Wednesday, August 17, 2016

Hillary Clinton's Mandate

Hillary Clinton--if she wins--won't have a mandate for legislative change.   She will have a mandate not to be Trump.


So what?
The news is awash with stories that are too confusing to understand or summarize that link Hillary Clinton to the Clinton Foundation to the Secretary of State to speech-making to access.    I don't know if there are any specific links or formal quid pro quo that would rise to illegality.   What I do know is that the conservative media will assert it strongly as settled fact and that the mainstream media will mumble about it and dismiss it as untrue.



It probably won't matter.   Why?  Because what is obvious to anyone is that Hillary was an adept practitioner in the pay-to-play world of political power and access.  Hillary supporters know this about her and support her anyway.

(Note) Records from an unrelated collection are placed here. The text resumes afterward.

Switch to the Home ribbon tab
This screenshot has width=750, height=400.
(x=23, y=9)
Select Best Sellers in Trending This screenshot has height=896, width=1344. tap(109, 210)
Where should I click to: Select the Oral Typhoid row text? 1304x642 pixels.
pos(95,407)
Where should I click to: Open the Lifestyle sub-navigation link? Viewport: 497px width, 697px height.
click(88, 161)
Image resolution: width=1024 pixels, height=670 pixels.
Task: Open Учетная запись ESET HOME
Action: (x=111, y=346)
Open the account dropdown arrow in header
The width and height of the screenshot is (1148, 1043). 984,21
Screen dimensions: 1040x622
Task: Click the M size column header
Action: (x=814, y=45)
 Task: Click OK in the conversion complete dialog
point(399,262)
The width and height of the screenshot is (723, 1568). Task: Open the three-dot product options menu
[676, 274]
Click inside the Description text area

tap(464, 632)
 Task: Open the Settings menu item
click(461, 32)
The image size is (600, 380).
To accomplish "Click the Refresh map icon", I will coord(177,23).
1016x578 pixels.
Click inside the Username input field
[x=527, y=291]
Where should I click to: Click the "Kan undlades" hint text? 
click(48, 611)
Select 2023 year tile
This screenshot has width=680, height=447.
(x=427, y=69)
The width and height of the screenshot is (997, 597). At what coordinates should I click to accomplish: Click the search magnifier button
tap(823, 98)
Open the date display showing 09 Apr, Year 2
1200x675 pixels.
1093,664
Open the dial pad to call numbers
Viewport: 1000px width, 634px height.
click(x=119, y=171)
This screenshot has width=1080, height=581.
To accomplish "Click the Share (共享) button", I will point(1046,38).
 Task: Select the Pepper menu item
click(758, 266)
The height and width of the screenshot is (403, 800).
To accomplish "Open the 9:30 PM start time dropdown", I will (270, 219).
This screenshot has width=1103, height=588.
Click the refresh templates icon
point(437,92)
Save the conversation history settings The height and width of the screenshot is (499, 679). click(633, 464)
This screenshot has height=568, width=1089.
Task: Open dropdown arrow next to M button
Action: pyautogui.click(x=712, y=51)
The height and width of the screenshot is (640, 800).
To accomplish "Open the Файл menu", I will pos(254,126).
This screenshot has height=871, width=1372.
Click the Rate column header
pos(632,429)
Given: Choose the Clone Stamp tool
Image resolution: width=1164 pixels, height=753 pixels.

Hillary has a defense.  It isn't to deny pay-to-play revolving door politics and fundraising and special donors.   It is to pull Donald Trump into the same Tar Pit.  Donald Trump can claim he knows it is sleazy, that he was a practitioner of it, but now wants to reform it.   Trump is no Bernie Sanders.   Trump, like Hillary, has to be in the morass if he wants to campaign.  He needs the RNC and its donors.  He needs SuperPACS.   He cannot condemn the very people and process that allows the RNC and his Senate supporters to survive.   And his top staff make the vivid proof of Trump's lack of purity.  His former campaign manager Corey Lewandowski when fired moved directly to Fox News, a revolving door that circled within one news cycle,  and by Lewandowski's successor Paul Manafort, who allegedly got some $12 million in cash for helping Ukraine--or Russia; the actual facts don't matter because what matters is that the Clinton campaign is asserting equivalence and dark cash money from more-or-less Russia looks sleazy and corrupting.

Even Fox version admits poll problem
Hillary's real defense against Trump is Trump's behavior.   Trump is erratic and newsworthy and interesting.  He lacks caution and self-discipline--two traits that are essential in a president.   Hillary's ads and speeches focus on Trump.  Hillary isn't Trump.

Trump has just today extended the Trump-is-crazy meme.   He has announced another campaign shakeup, demoting the new manager, Manafort, who pushed the notion of reset and discipline, and installing a free-spirited pugilist.  
Liberal media says "crazy"


The only apparent policy choice that partisans can point to with assurance is that Hillary Clinton and Donald Trump would certainly choose different Supreme Court judges.  Republicans asserted that the new president should have the right to name the judge to fill the vacancy.  If Republicans control the Senate then that story will change to "the new president has the right to nominate but the people have spoken on the Senate and we retain the right to advise and consent and we demand a conservative."

But aside from the Supreme Court nomination what real issue would Hillary have advocated for whose passage would have the mandate of popular election?   Does yes or no on student loan refinance hand on this election?   If Hillary Clinton is elected is there a clear mandate for Wall Street reform or re-regulation?  Is there any greater chance of immigration reform under President HRC than under Obama?

I do not see any changes under HRC other than filling the Supreme Court with a moderate or liberal to replace Justice Scalia.   The primary meaning of a Hillary Clinton election is that Trump is not elected.

For a great many Americans that will be a relief and enough.  

2 comments:

Peter C. said...

I think it goes a little beyond that. Within the next 4 years, you might see other judges retire/die. She could pack the court for years.

Ed Cooper said...

On one hand, I agree with Peter, that under a HRC administration, very little will change, if anything. Her selection of the Colorado Fracking enthusiast to head her transition team is disturbing for progressives, to say the least, whats next, Robert Rubin as chief economic advisor? But the importance of wresting the SCOTUS away from the corporatists like John Roberts cannot be emphasized enough, possibly even ending the abomination known as Citizens United, which she has pledged to pursue.